Wembanyama sur la touche : trois questions sur la thrombose ...

Violent coup d’arrêt pour le jeune français prodige de la NBA : Victor Wembanyama pourrait bien manquer le reste de la saison 2024-2025, comme l’a annoncé son équipe le 20 février au soir. Le basketteur de 21 ans souffre d’une thrombose dans une veine de l’épaule droite - c’est-à-dire un caillot sanguin qui la bouche. Une localisation peu courante, confirme Jean-François Renucci, spécialiste en médecine vasculaire à l’Assistance Publique-Hôpitaux de Marseille. Il revient pour Libé sur les caractéristiques et la prise en charge de cette affection.

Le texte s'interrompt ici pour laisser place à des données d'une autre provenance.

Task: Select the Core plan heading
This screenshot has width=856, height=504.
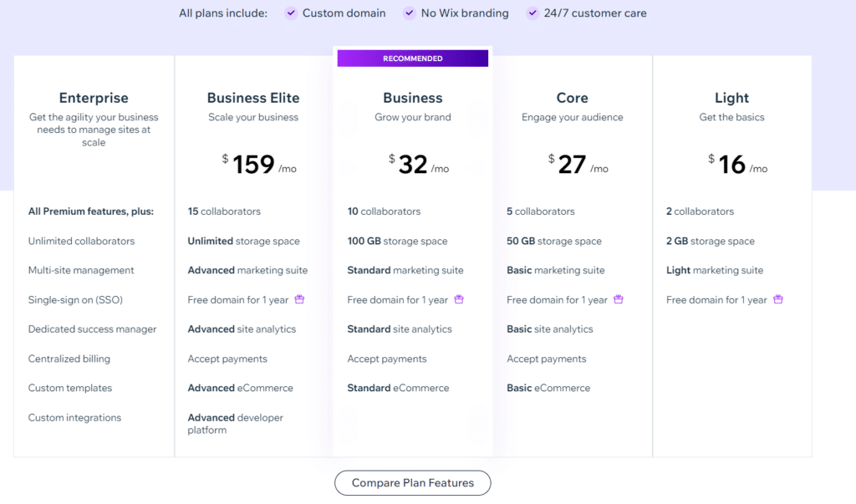Action: coord(573,98)
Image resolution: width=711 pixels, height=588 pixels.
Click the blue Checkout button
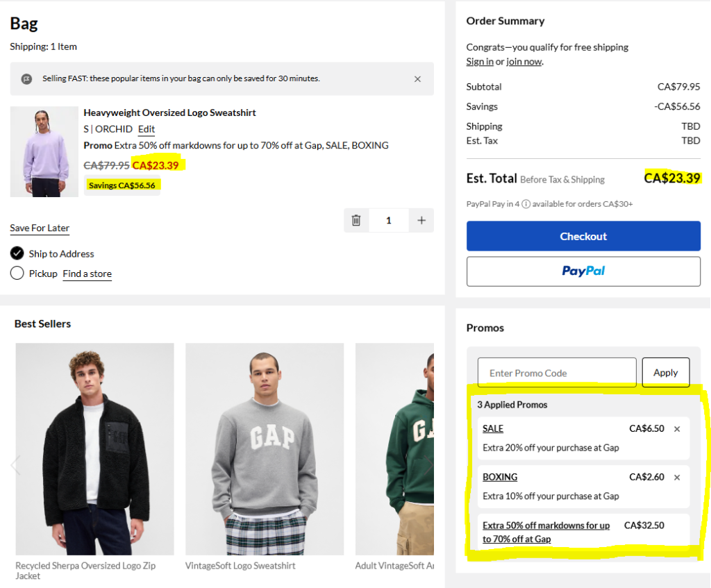point(583,236)
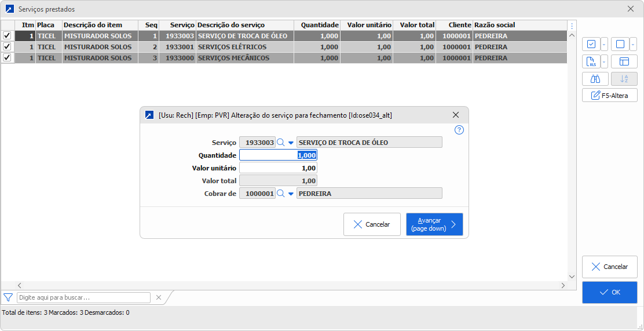Image resolution: width=644 pixels, height=331 pixels.
Task: Click the mark all (checked box) icon
Action: click(x=591, y=44)
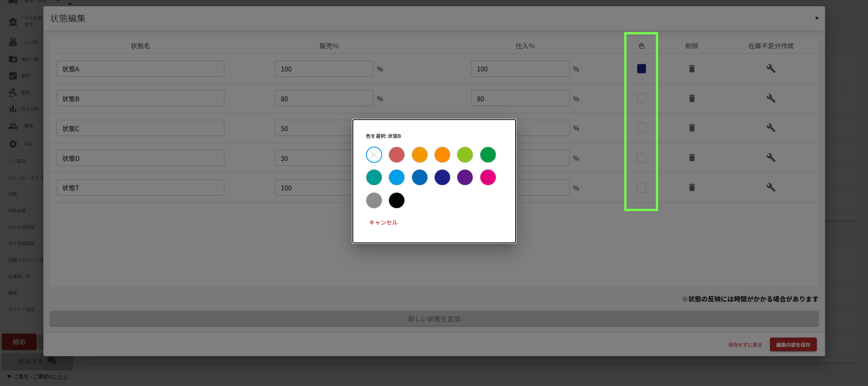Click the wrench icon for 状態T
The image size is (868, 386).
point(771,187)
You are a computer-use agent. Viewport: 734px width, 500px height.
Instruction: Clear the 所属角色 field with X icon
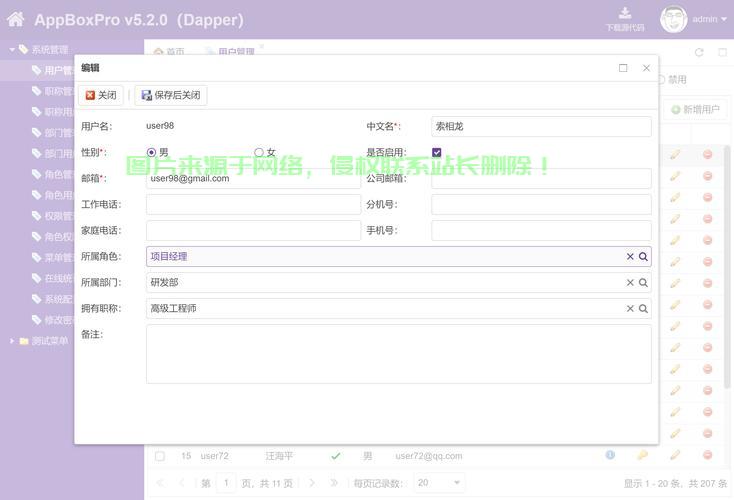pos(630,257)
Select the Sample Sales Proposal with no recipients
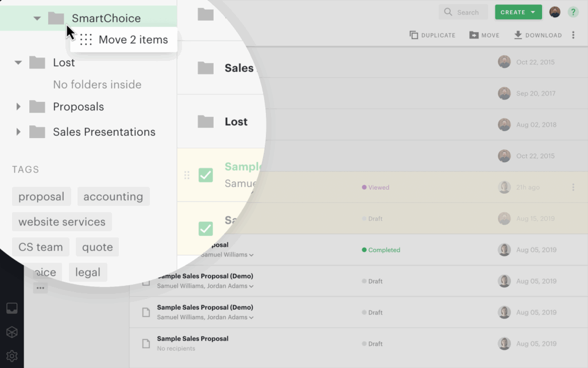Viewport: 588px width, 368px height. point(192,339)
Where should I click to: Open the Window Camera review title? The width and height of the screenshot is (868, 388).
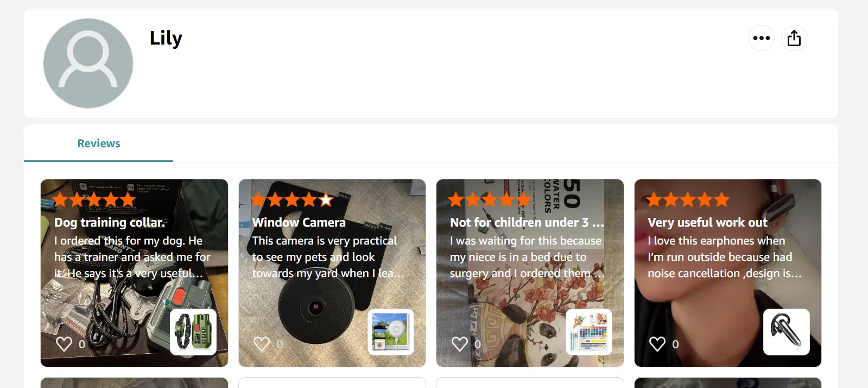(299, 222)
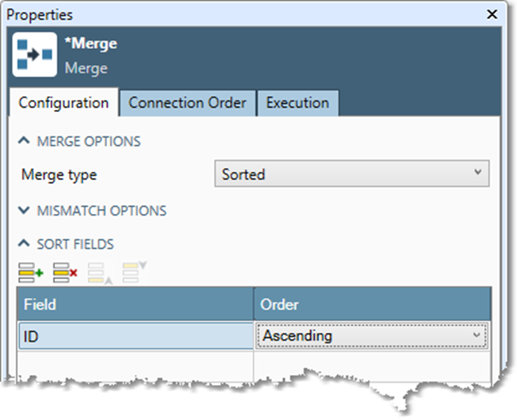Expand the MISMATCH OPTIONS section
The width and height of the screenshot is (517, 420).
coord(25,211)
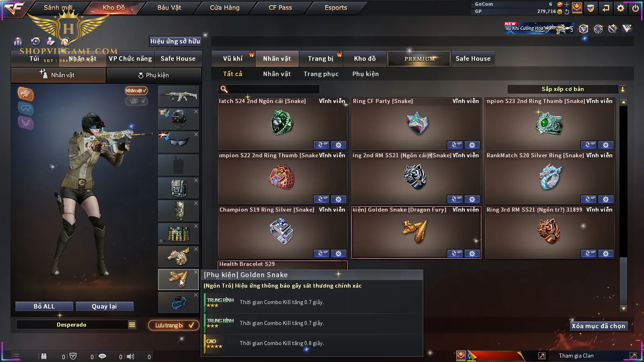Click the power exit icon
The image size is (644, 362).
[x=636, y=8]
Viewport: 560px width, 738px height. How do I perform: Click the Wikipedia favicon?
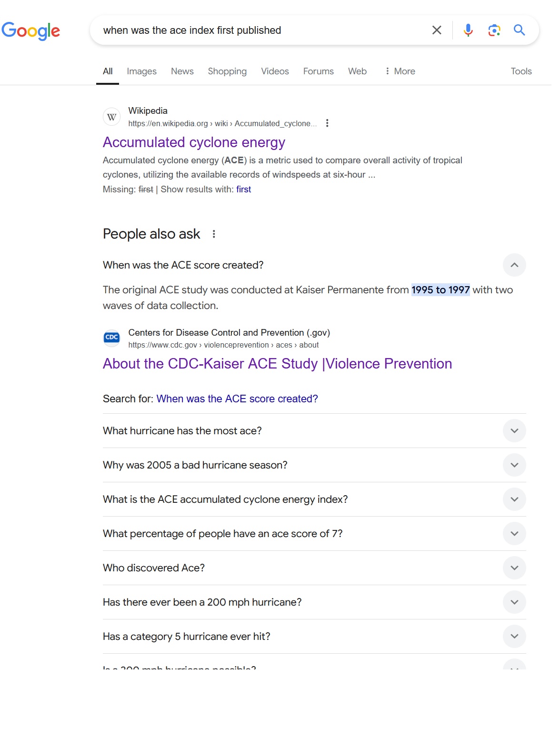[112, 117]
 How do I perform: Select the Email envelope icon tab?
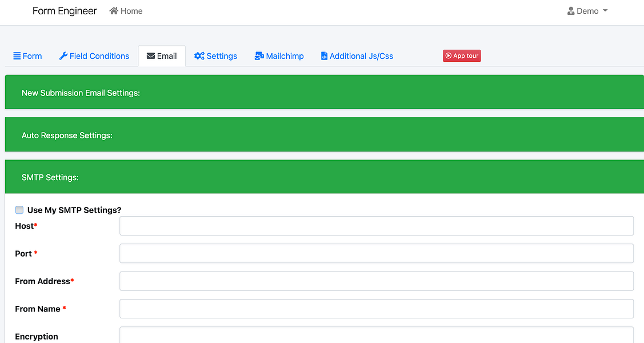click(x=150, y=55)
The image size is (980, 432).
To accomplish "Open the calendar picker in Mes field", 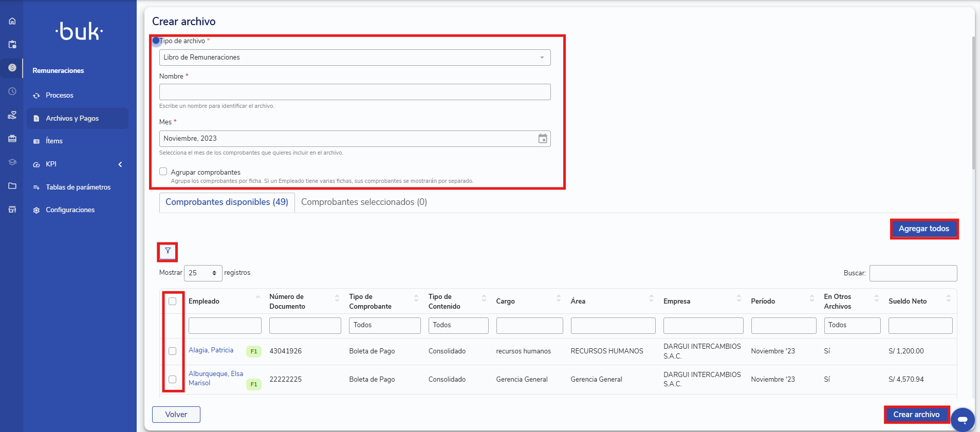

Il faut d’abord préciser qu’un caillot dans l’épaule est inhabituel : dans l’immense majorité des cas, on en trouve au niveau des jambes, le plus souvent chez des personnes âgées qui sont restées longtemps sans bouger. On a quelques cas rares dans l’abdomen, ou au niveau cérébral. En général, les personnes qui ont un caillot dans un bras ont une perfusion ou un cathéter et la veine s’est bouchée à cause du corps étranger qui y circulait. Chez les patients jeunes, la thrombose peut s’être développée en raison d’un traumatisme, comme une chute. L’autre hypothèse probable, en particulier pour un sportif, est un effort répété et très important - ici au niveau du bras, ce qui semblerait logique pour un basketteur. Dans ce dernier cas, le caillot pourrait être dû à une anomalie anatomique, c’est-à-dire un os (du cou ou de la cage thoracique par exemple) très proche d’une veine qui la comprime : avec un mouvement répété, cette veine finit par se boucher. C’est tout l’intérêt de rechercher les causes d’une thrombose : bien que ce soit rare, on peut aussi trouver des anomalies de coagulation du sang.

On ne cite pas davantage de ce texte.